When I relocated to Nottingham in 2000, it felt like everybody I met was a fan of Tony McPhee and The Groundhogs. They seemed like the thread that tied everything together. The hardcore punks loved them; as did the rockers and metallers, and even the people making electronic music had a soft spot for them. They were entirely new to me but their records were cheap so I dived in and was instantly hooked.

I think 1972’s Hogwash is the underrated gem in the back catalogue and my own favourite of the bunch. Earlier albums like Split showcased the Hogs’ superpower: diving into frenzied wig-outs without fear and coming out the other side dazed - like they’d just hit the ground from a failed parachute jump. However, Hogwash seems more considered and adventurous and ultimately ends up weirder and wilder for it, as they stretch their sound in any direction that seems to take their fancy.

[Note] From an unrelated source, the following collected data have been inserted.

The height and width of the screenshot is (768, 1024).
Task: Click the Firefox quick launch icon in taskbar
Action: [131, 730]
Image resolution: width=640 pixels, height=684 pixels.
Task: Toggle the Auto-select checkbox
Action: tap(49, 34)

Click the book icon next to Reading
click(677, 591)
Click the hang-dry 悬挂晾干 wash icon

It reminds me of Sabbath’s Sabotage in that respect – you recognise familiar components of the band you thought you knew but everything is reconfigured and each time you listen to the album it feels different to the last. McPhee and Geezer Butler also share lyrical common ground, on one hand positioning themselves as a commentator on the world around them and their place in it (or outside it) and on the other hand pondering their own psyche in ways ahead of their time. It often feels like McPhee’s words were written to make sense of complexities in his own head and because of this, there is a vulnerability to them that is rare and endearing.

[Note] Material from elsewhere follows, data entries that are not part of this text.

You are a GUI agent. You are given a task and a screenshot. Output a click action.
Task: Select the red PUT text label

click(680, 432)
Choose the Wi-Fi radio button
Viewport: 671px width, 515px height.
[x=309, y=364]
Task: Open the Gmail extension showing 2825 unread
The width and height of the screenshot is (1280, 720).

The sound of Hogwash seems to have been made with a ‘no rules’ approach. Elements are mixed according to a hierarchy of excellence; if something sounds awesome then it’s cranked high with no regard to normal conventions of taste and decency. If McPhee plays something wild on the guitar (as he does every few seconds) then it leaps out of the speakers as though in the room with you. The band is absolutely on it throughout, creating economic, addictive grooves that pulse and throb along. Hogwash also sees McPhee’s use of early synthesisers as a kind of dramatic Foley to act as a sonic weapon for his ever-questing brain.

The highlight is 'Earth Shanty', beginning with a collaged synth soundscape and acoustic guitar before McPhee is gradually joined by strings and – eventually - the whole band. There is even what appears to be a guitar-synth solo. It really is something. When he sings “In the night when the stars provide a reason for man to strive / He reasons that's the reason he's alive,” it’s like he’s discovered a spaceship off this cursed rock and he’s giving us instructions for the future as he blasts off forever. Yes Tony! Godspeed!

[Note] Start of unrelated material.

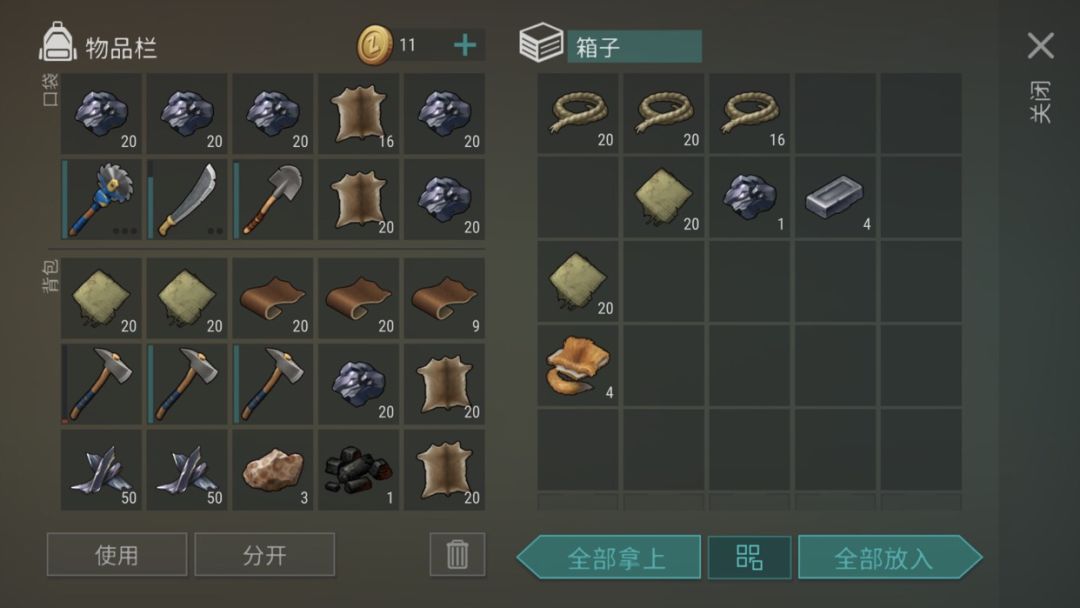
Task: Click the chest sort grid button
Action: click(749, 557)
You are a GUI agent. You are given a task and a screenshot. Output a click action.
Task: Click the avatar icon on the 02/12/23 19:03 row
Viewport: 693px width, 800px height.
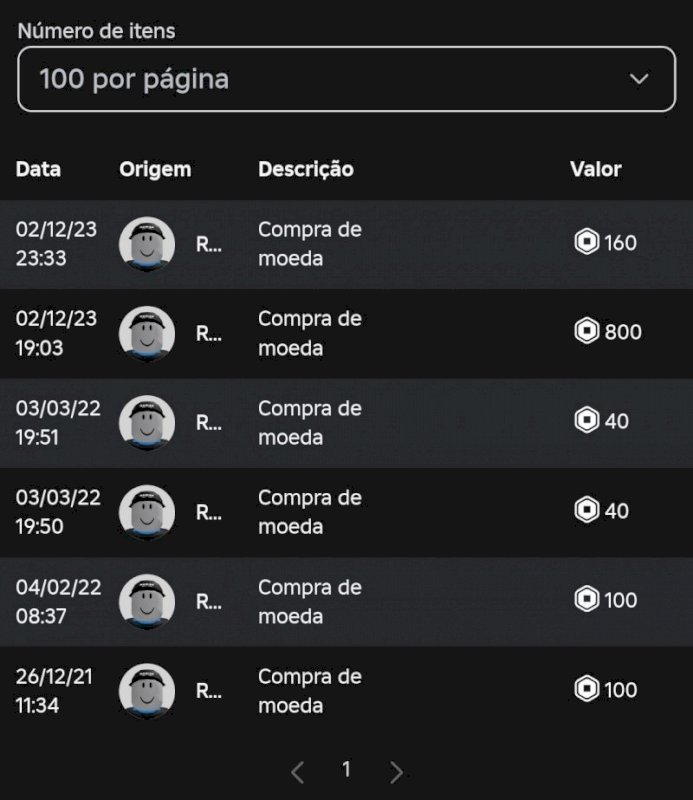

A year after Hogwash, McPhee would expand on this prehistoric/futuristic dynamic with the Two Sides Of T.S. McPhee album where he matched raw acoustic blues to a side-long analogue synth piece (The Hunter) in support of hunt saboteurs and animal rights. Eric Clapton he is not.

In his independent spirit, constant desire for creative growth and his political stance he feels like a guiding light in the music world in which I operate. The original hippy proto-punk. I’m sure Mark E Smith crediting him as Tony McFree on Middle Class Revolt was a compliment as opposed to a spelling mistake: he’s the outsider, the free man.

In the mid-00s the band I was in, Lords, opened for The Groundhogs at McPhee’s invitation after he found us through Myspace. They say never meet your heroes but he turned out to be as enthusiastic, enlightened and inspiring as I could have dreamed. It was a beautiful, energising thing. Of course, I told him Hogwash was a masterpiece and he looked at me as if I was crazy. It was perfect.